(begin)

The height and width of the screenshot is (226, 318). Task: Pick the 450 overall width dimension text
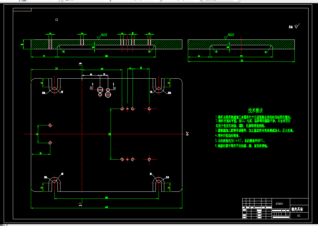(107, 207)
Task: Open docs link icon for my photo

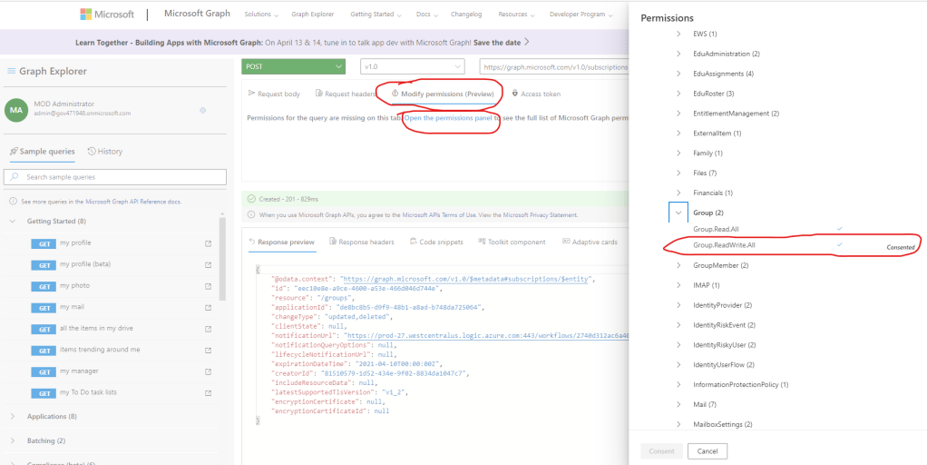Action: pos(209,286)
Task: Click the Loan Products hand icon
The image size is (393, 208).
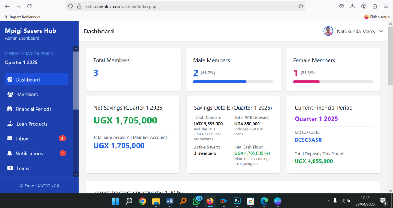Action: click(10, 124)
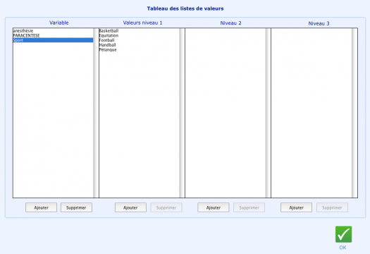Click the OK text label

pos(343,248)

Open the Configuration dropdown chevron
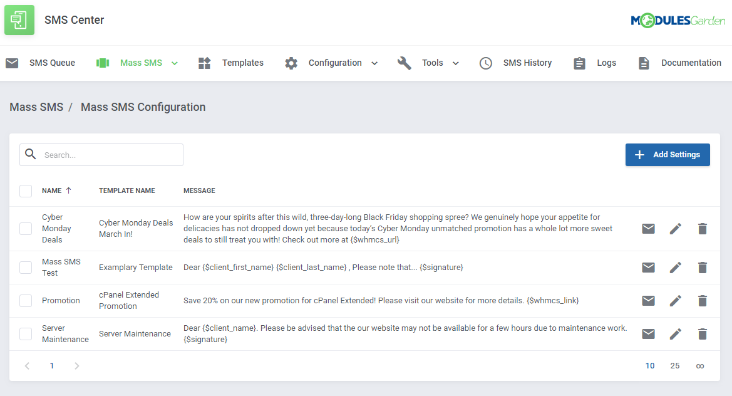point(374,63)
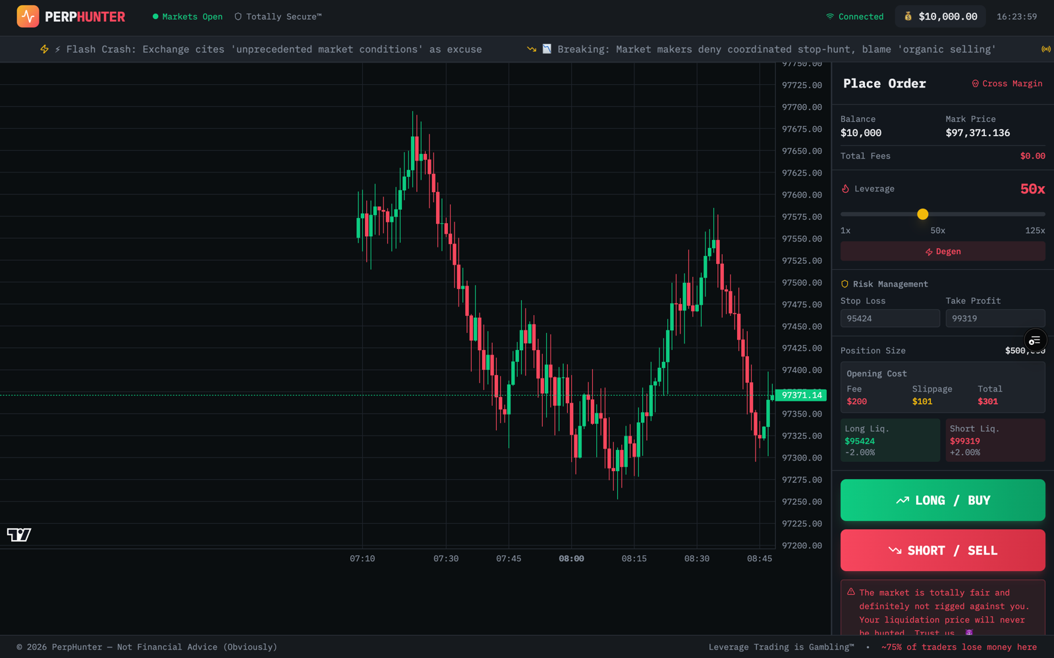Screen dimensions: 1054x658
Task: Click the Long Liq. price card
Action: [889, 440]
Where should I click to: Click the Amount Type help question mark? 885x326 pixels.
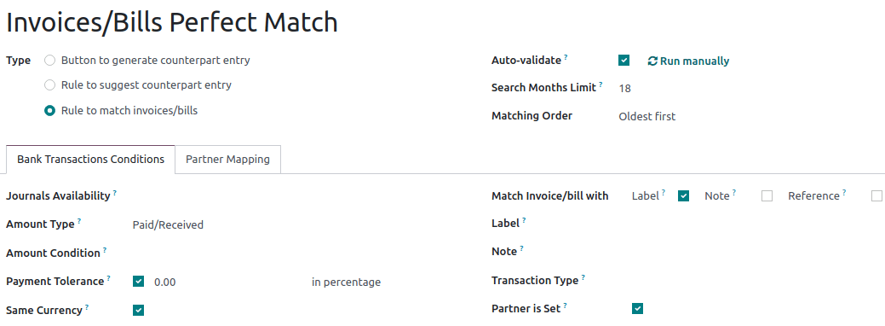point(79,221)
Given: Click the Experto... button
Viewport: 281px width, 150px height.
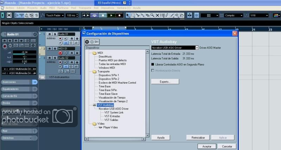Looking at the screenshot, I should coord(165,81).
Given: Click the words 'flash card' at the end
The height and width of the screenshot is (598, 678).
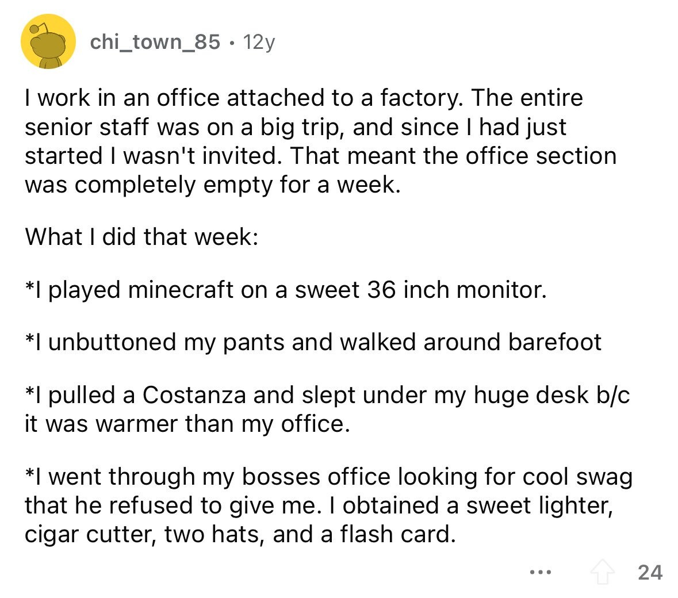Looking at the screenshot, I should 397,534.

(end)
(begin)

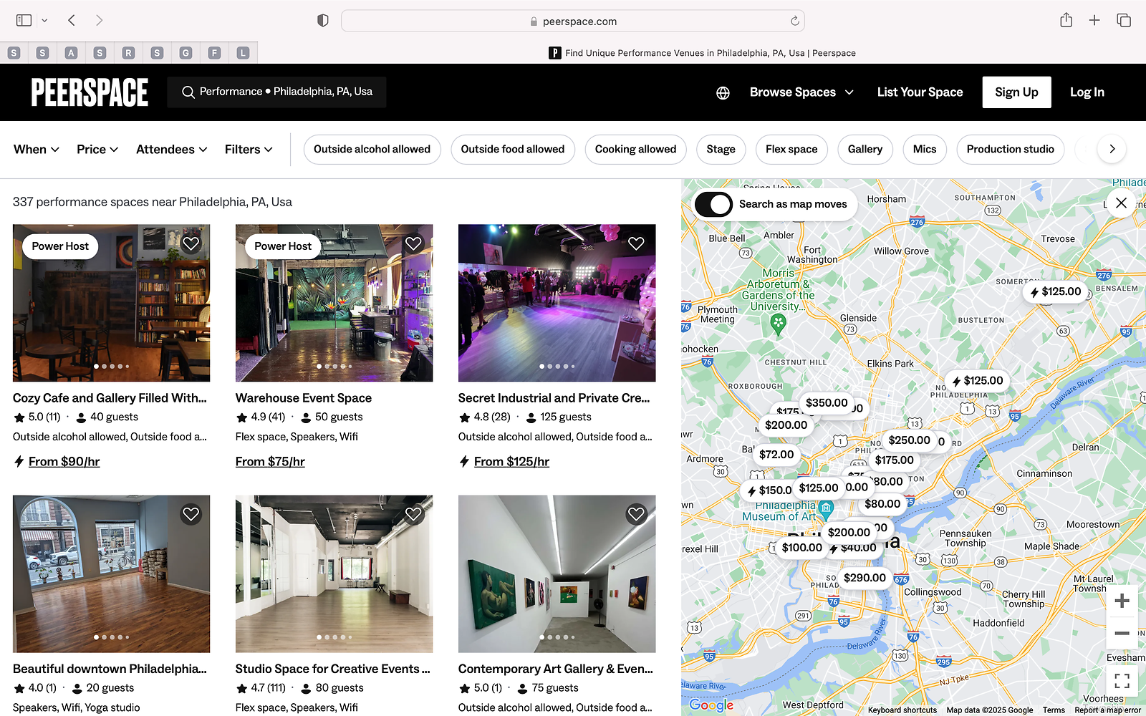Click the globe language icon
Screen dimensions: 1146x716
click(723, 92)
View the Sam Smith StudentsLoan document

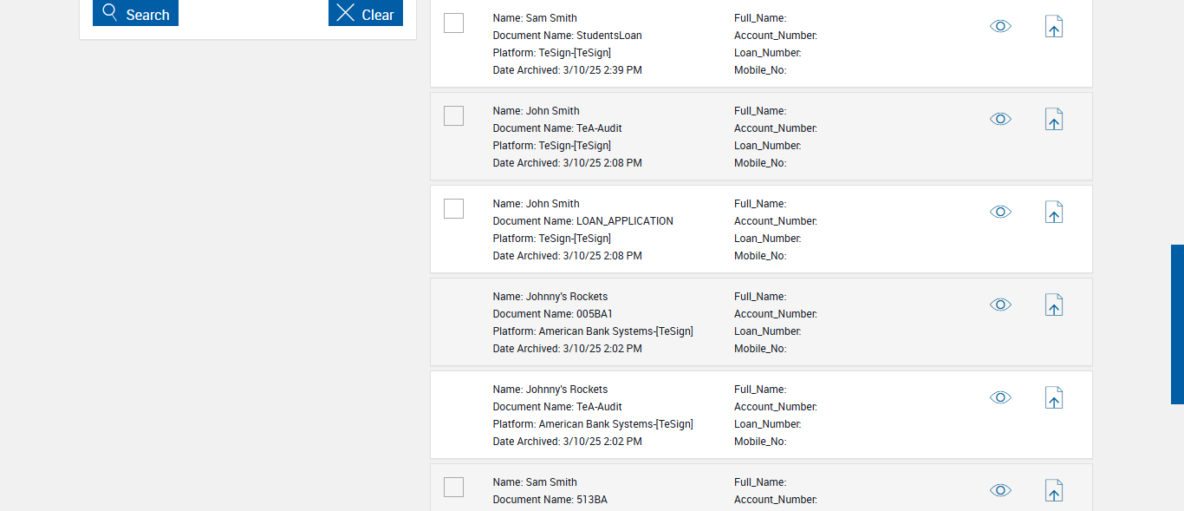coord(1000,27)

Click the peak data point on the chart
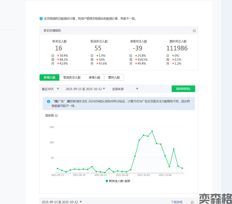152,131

(end)

Give the material from the line with "The height and width of the screenshot is (226, 318)." to the line with "pos(343,248)" as a Markdown table with the columns Row and Line, numbering each row and skipping blank lines. Leave the pictures out.

** The answer **
| Row | Line |
|---|---|
| 1 | The height and width of the screenshot is (226, 318). Task: Pick the 450 overall width dimension text |
| 2 | (107, 207) |
| 3 | Task: Open docs link icon for my photo |
| 4 | Action: pos(209,286) |
| 5 | Task: Click the Loan Products hand icon |
| 6 | The image size is (393, 208). |
| 7 | Action: click(10, 124) |
| 8 | Click the OK text label |
| 9 | pos(343,248) |